◆ SET PROBLEM 1 ◆
Please write the records as a numbered list, starting at the line that contains "1200x628 pixels. Task: Switch" and ending after the line that contains "Image resolution: width=1200". Skip blank lines and leave the pictures out.

◆ PAGE ◆
I’m Just Saving Her, Really

The human female is trying to cut back on sugar.  Woman, your sad delusion that this will somehow render you somewhat less elephantine is laughable.  You don’t stand a chance with me in the house.  Have you not realized this yet?

Not when I put in your path “healthy” juice drinks like this one:

juice

“No added sugars!”  True.  Very true.  But she had made a good start on the bottle before she read the back of the label:

nutrition

And she had to drink it, because her boss and treated her and Prep Staff to a beverage at the local POOC* , and not drinking it would have been rude.

What?  Reader, you think me cruel for hoodwinking her and sabotaging her efforts to be healthier?  

Very well.  I was going to let her have a little treat because she has been trying.  I was going to let her have this interesting foreign lolly.  Doesn’t it look delicious?  Not one, but two flavors—and vitamins to boot!

lolly

Mmm.  Orange AND lemon.  But you’re right, minions.  You’re right.  I shouldn’t be putting sugar in her way.  To save her from herself, Sigyn and I will take care of this.

Come, my love.  Do you fancy one flavor over the other, or do you want to take turns licking both sides?

◆ SET PROBLEM 2 ◆
In the post about cutting back on sugar, which two flavors does the foreign lolly have?

◆ RECORD SET ◆
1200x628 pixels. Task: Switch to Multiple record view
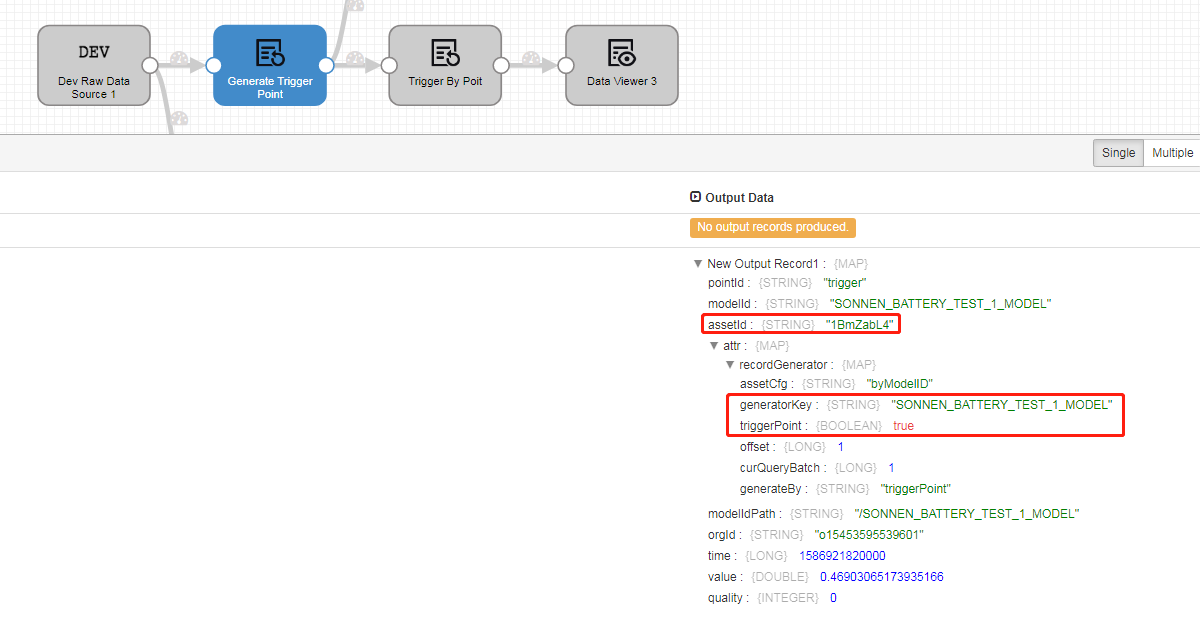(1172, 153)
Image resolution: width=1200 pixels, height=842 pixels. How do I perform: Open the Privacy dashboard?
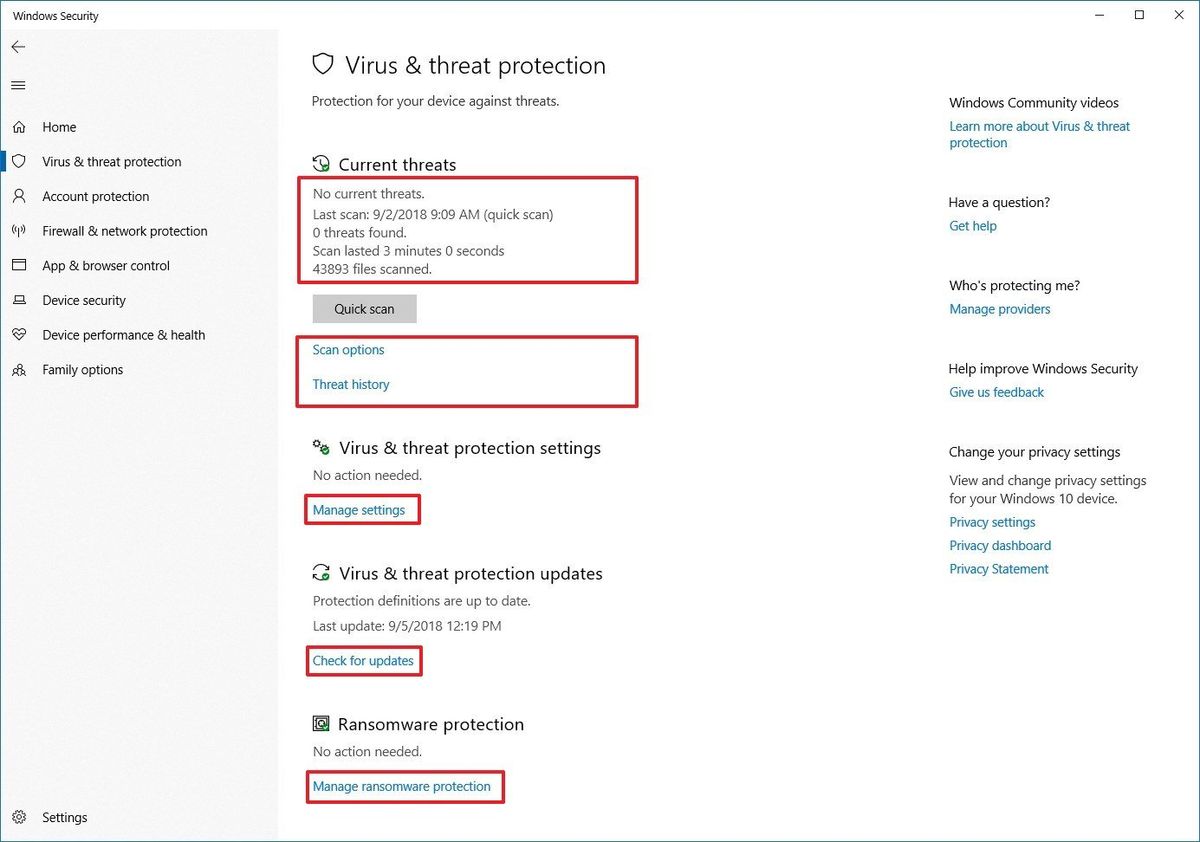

==

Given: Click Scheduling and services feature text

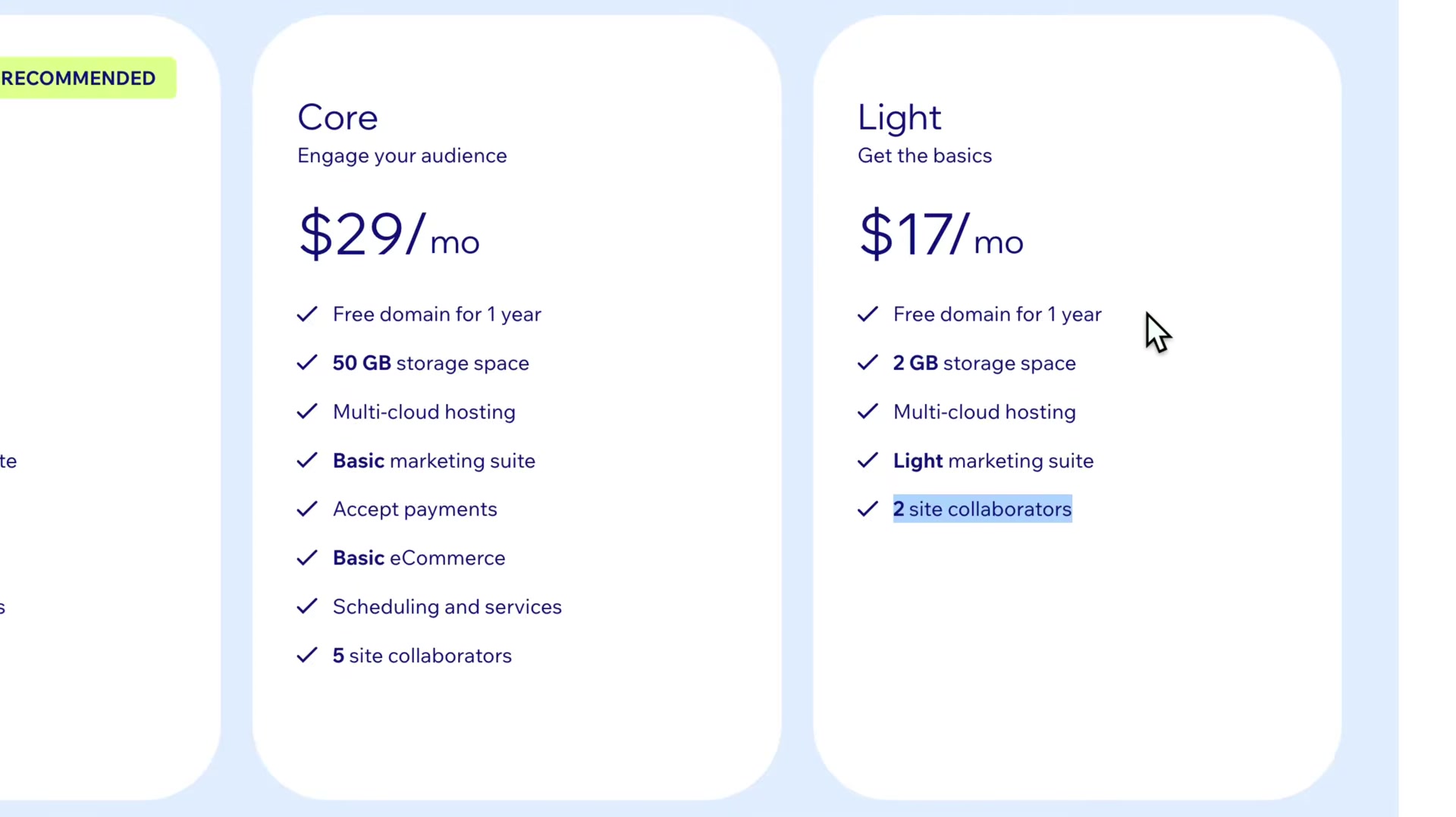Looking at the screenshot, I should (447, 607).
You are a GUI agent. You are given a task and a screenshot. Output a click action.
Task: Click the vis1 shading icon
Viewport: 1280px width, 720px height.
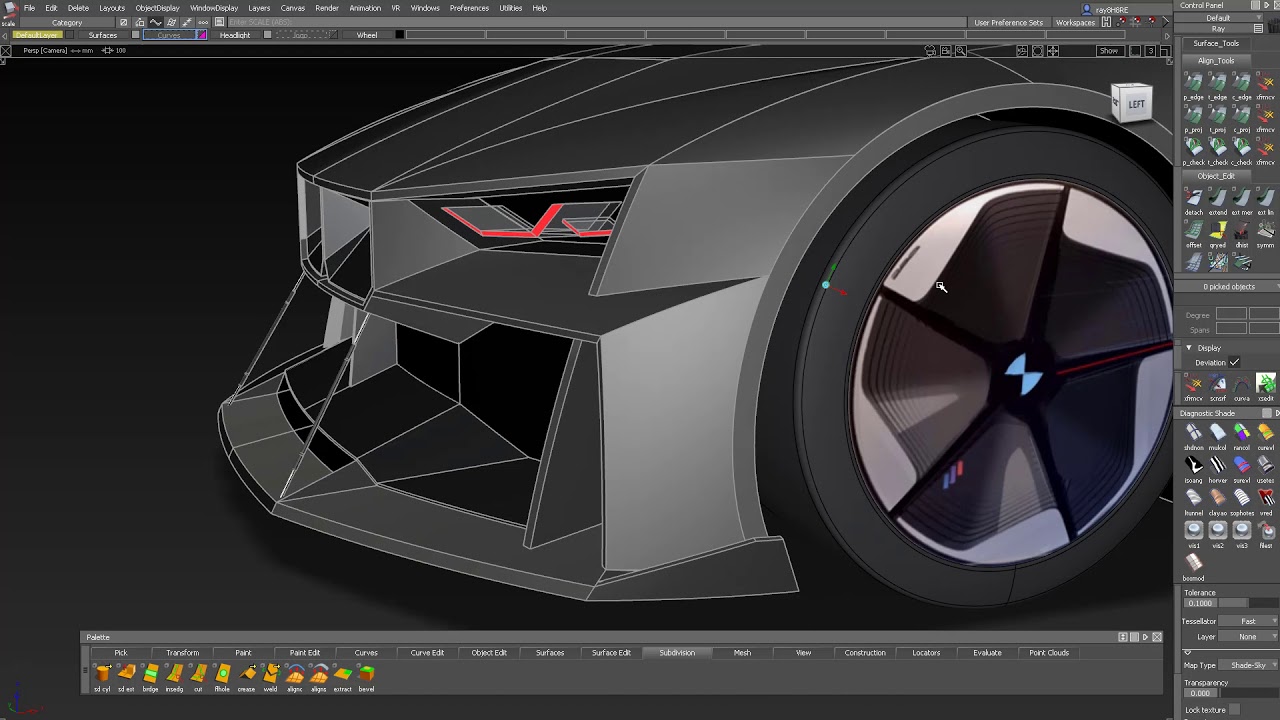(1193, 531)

◆ CORRECT OUTPUT 1 ◆
1. 1200x628 pixels. Task: Switch to Multiple record view
2. (1172, 153)
3. Image resolution: width=1200 pixels, height=842 pixels. How do I perform: Open the Privacy dashboard?

◆ CORRECT OUTPUT 2 ◆
Orange and lemon.